_SET OF TASKS_.
1. According to the QAQC Assistant Manager job listing, for which role does the holder act as deputy when needed?
2. Continue the QAQC Assistant Manager job listing from the point where it stops.

_SOURCE TEXT_.
____
[KOREA] QAQC Assistant Manager

•  Assume Deputy role for Import Manager as needed.
• Manage/ perform quality operation/activities for Santen Korea to ensure its compliance with applicable local regulatory and Santen requirements for importation local testing repackaging release storage and distribution of Santen products.
• Provide Quality leadership and author support documentation for individual markets release supporting documents for individual market release supporting documents to meet local regulatory requirements.
• Provide support to maintain a fit for purpose local QMS as per applicable local regulatory authority and Santens global requirements to support country quality operation/activities.
• Responsible for quality oversight of relevant local Contract Manufacturing Operation (CMO)/Supplier/Distributor to ensure the relevant CMO/Supplier/Distributor activities are compliant as per applicable regulatory and Santen global requirements. Provide support to ensure Santen products produced by the relevant CMO is compliant to applicable established and registered product specifications and requirements. Support new product launches and technology transfers as needed.
• Partner with colleagues to develop and negotiate quality agreements.
• Provide Quality Leadership for change management and significant deviations at CMO/supplier/distributor sites that may impact compliance status or require regulatory notifications.
____
_MATERIAL SUPPLIED_.

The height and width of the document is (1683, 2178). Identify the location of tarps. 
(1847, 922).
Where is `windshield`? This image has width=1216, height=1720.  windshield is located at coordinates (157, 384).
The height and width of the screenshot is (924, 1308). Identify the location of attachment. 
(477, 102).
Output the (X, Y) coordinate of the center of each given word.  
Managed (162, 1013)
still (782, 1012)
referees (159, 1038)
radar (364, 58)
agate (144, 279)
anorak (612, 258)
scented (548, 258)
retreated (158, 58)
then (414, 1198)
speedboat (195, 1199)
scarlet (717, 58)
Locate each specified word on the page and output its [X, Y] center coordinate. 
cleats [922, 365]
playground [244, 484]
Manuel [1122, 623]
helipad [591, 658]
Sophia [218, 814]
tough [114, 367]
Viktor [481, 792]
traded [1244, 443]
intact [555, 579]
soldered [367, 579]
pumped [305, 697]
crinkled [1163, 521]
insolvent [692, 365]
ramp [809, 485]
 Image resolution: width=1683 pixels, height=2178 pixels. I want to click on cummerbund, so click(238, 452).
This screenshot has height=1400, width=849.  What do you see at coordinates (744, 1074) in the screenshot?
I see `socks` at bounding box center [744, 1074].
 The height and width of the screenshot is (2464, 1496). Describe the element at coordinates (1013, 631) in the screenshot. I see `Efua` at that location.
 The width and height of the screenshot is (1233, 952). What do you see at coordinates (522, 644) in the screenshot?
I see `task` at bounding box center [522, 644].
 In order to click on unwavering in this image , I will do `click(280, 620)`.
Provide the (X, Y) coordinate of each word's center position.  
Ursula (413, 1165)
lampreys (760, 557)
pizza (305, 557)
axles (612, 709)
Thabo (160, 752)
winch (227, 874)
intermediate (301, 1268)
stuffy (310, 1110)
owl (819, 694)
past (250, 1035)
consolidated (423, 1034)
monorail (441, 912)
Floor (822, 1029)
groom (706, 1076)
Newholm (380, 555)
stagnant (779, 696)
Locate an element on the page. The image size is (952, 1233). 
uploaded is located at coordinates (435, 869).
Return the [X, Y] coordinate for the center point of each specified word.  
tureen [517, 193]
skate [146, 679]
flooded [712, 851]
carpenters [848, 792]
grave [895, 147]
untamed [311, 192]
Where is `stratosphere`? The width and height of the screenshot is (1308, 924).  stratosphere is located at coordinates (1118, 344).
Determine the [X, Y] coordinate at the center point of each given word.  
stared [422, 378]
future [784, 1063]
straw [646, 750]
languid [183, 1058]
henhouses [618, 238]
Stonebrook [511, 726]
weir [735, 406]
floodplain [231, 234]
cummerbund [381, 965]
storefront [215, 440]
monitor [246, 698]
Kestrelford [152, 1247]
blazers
____
_WRITTEN ANSWERS_.
1. The Import Manager.

2.
• Lead quality risk management activities and manage mitigation plans within CMO/supplier/distributor.
• Perform quality activities and manage quality issues for Santen Korea/ CMO to support the continuous supply of Santen products in compliance to applicable local regulatory authority and Santens global/release requirements.
• Quality activities include performing maintenance of quality agreement change control KPI monitoring quality complaints management PMF update SOP updates and periodic review of QA SOPs training self-inspection and audits deviation/CAPA risk assessment preparing Annual Product Quality Review etc.
• Responsible for management of the contracted laboratories and ensure that method transfers are completed and compliant to applicable established and registered product specifications and requirements.
• Provide support for the management of chemical reagents HPLC columns and reference standards to ensure its continuous supply for local imported product testing.
• Provide support to ensure all relevant quality input/support to business projects new product introduction product launches (including Analytical Method Transfer) and product variation are provided timely.
• Support all relevant regulatory inspections or certification audits for Santen Korea to ensure successful maintenance / renewal of license and certification.
• Support management and execution of external/internal audit program for Santen Korea as per applicable local regulatory and Santen global requirements.
• Provide support to ensure all relevant quality input/support are provided for all relevant post market activities for Santen Korea on time as per applicable local regulatory authority and Santens global requirements so as to minimize interruption to supply of quality compliant product.
• Represent Santen Korea to provide relevant QA input/support to selected business projects/initiatives.
• Participate in ad-hoc activities as requested.

Qualifications :

Education and Experience Requirements

• Successful completion of relevant tertiary qualification pharmacy degree. Licensed Pharmacist.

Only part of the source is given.